■ Task to complete ■
Copy out the material below with every "screenshot" changed to "image" and nothing else altered. Leave the pictures out.

■ Extracted records ■
§

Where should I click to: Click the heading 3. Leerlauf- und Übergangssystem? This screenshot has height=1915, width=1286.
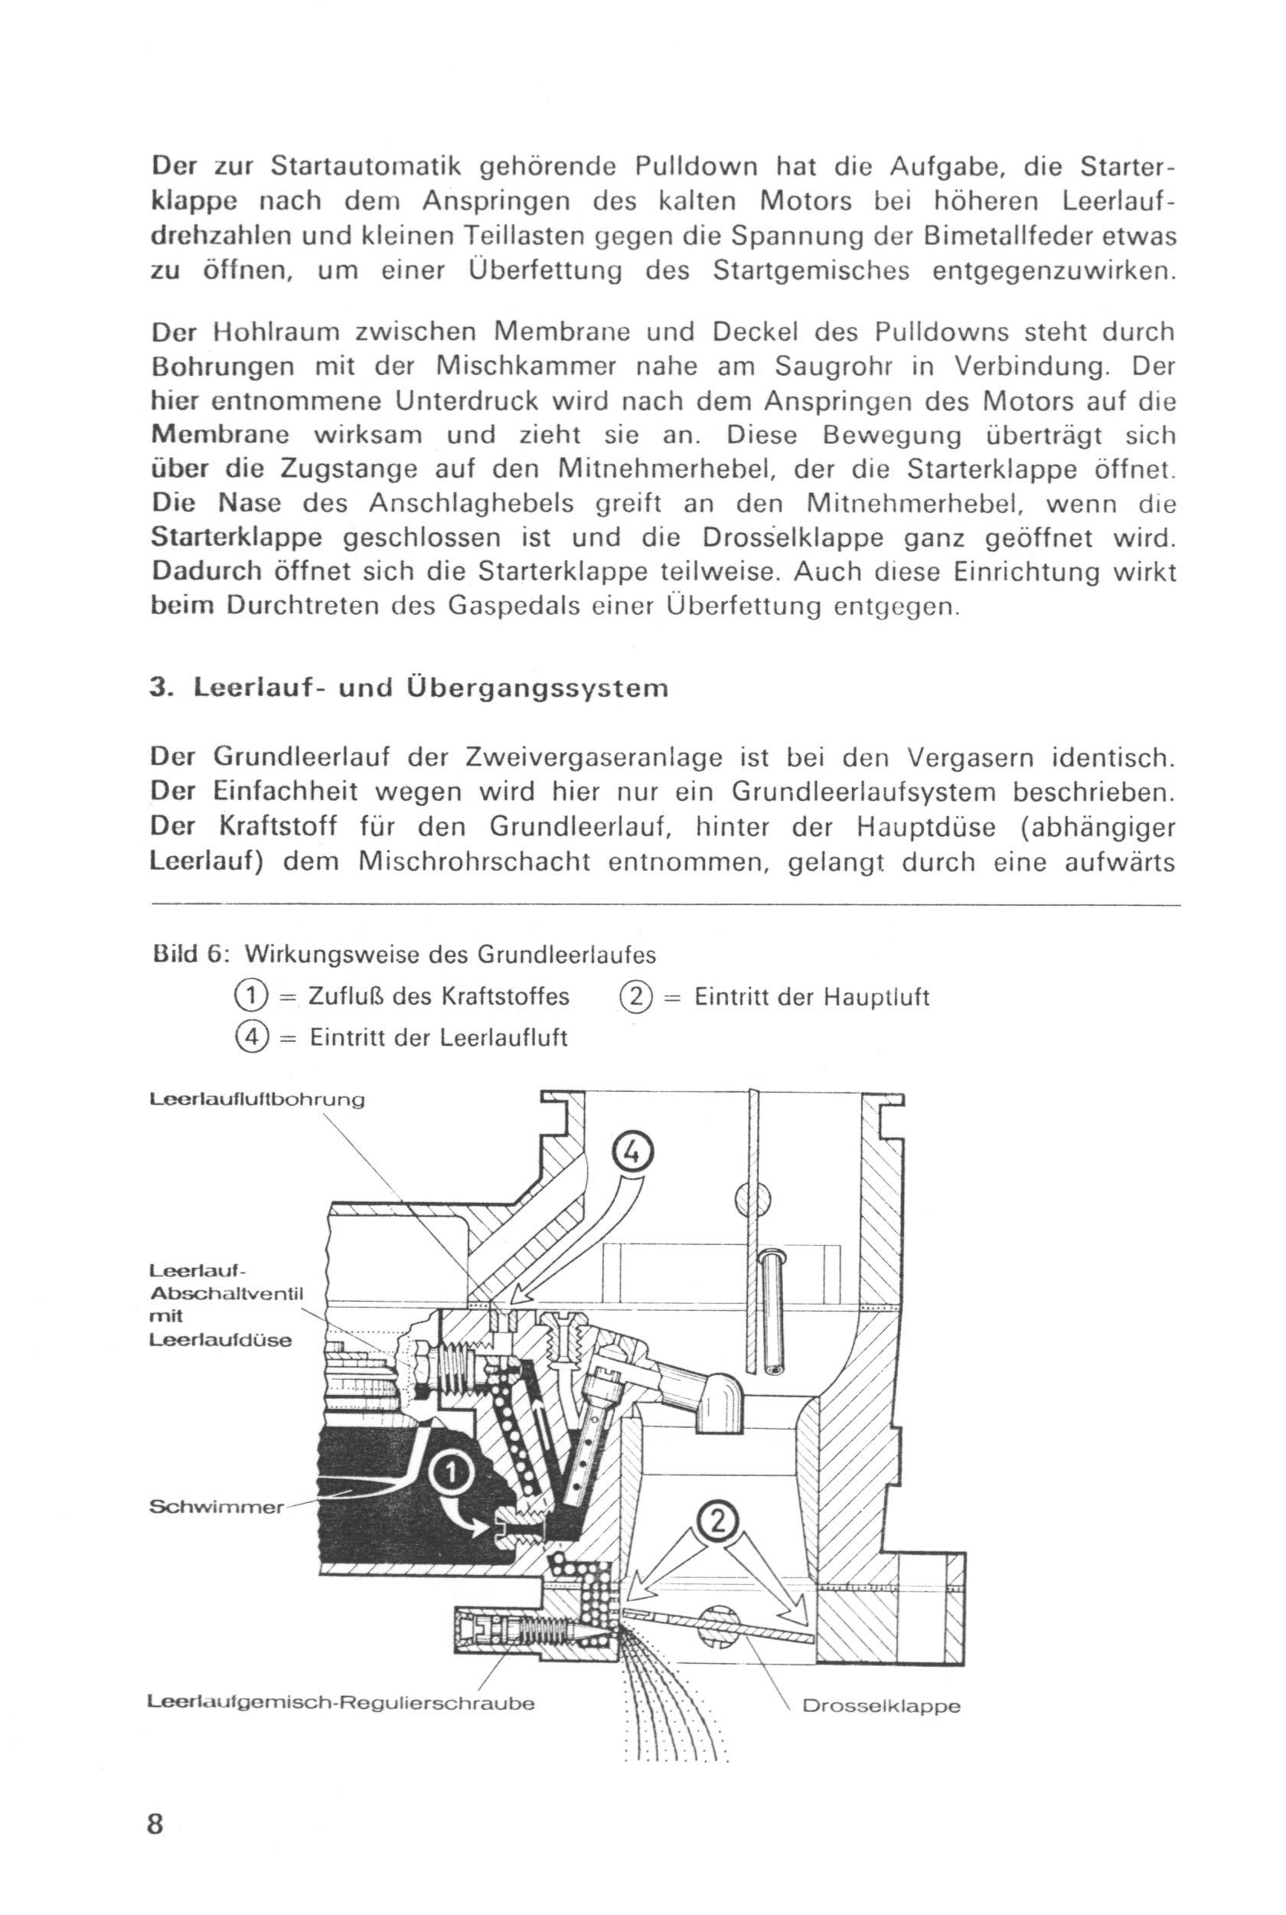(x=410, y=688)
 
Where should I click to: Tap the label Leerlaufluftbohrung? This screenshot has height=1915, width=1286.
(x=256, y=1100)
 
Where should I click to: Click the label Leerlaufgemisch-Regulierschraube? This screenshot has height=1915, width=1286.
(x=341, y=1703)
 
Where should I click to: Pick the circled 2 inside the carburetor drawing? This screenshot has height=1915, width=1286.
(x=716, y=1521)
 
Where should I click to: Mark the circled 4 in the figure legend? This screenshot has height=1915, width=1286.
(x=250, y=1037)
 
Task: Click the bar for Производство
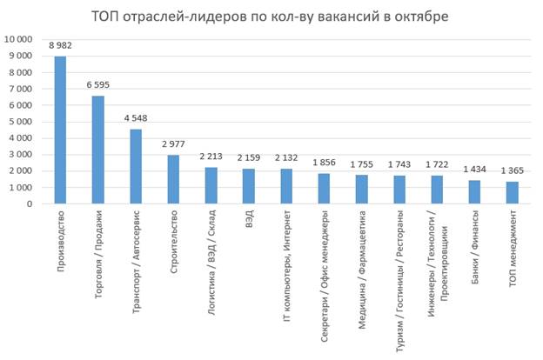coord(60,130)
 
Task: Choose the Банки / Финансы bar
coord(475,192)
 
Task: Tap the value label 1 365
coord(513,172)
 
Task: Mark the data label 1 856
coord(325,163)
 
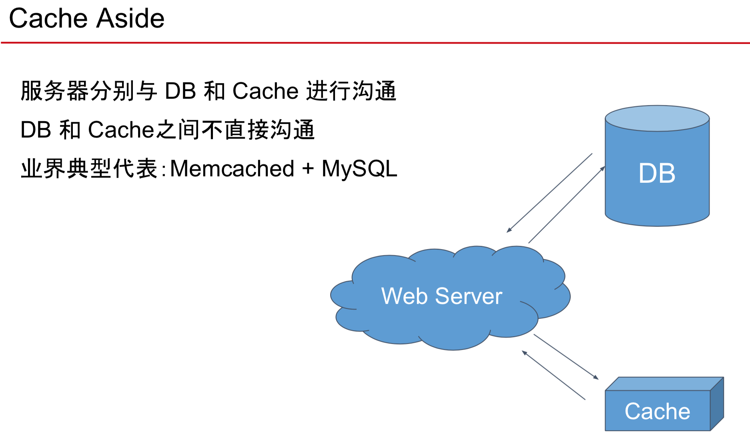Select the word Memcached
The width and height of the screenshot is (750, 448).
coord(232,168)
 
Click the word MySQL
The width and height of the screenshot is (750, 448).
coord(359,168)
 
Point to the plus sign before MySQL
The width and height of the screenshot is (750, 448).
coord(308,168)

§

■ Full answer ■
Where should I click to: Click the heading 3. Leerlauf- und Übergangssystem? This image has height=1915, width=1286.
(x=410, y=688)
 
Where should I click to: Tap the label Leerlaufluftbohrung? This image has height=1915, width=1286.
(x=256, y=1100)
 
Where should I click to: Click the label Leerlaufgemisch-Regulierschraube? This image has height=1915, width=1286.
(x=341, y=1703)
 
Where should I click to: Pick the circled 2 inside the carburetor drawing? This image has height=1915, width=1286.
(x=716, y=1521)
 
Where should I click to: Mark the circled 4 in the figure legend? This image has height=1915, width=1286.
(x=250, y=1037)
 
Task: Click the bar for Производство
coord(60,130)
 
Task: Choose the Банки / Финансы bar
coord(475,192)
 
Task: Tap the value label 1 365
coord(513,172)
 
Task: Mark the data label 1 856
coord(325,163)
 
Select the word Memcached
The width and height of the image is (750, 448).
coord(232,168)
 
Click the word MySQL
The width and height of the image is (750, 448).
coord(359,168)
 
Point to the plus sign before MySQL
The width and height of the image is (750, 448).
coord(308,168)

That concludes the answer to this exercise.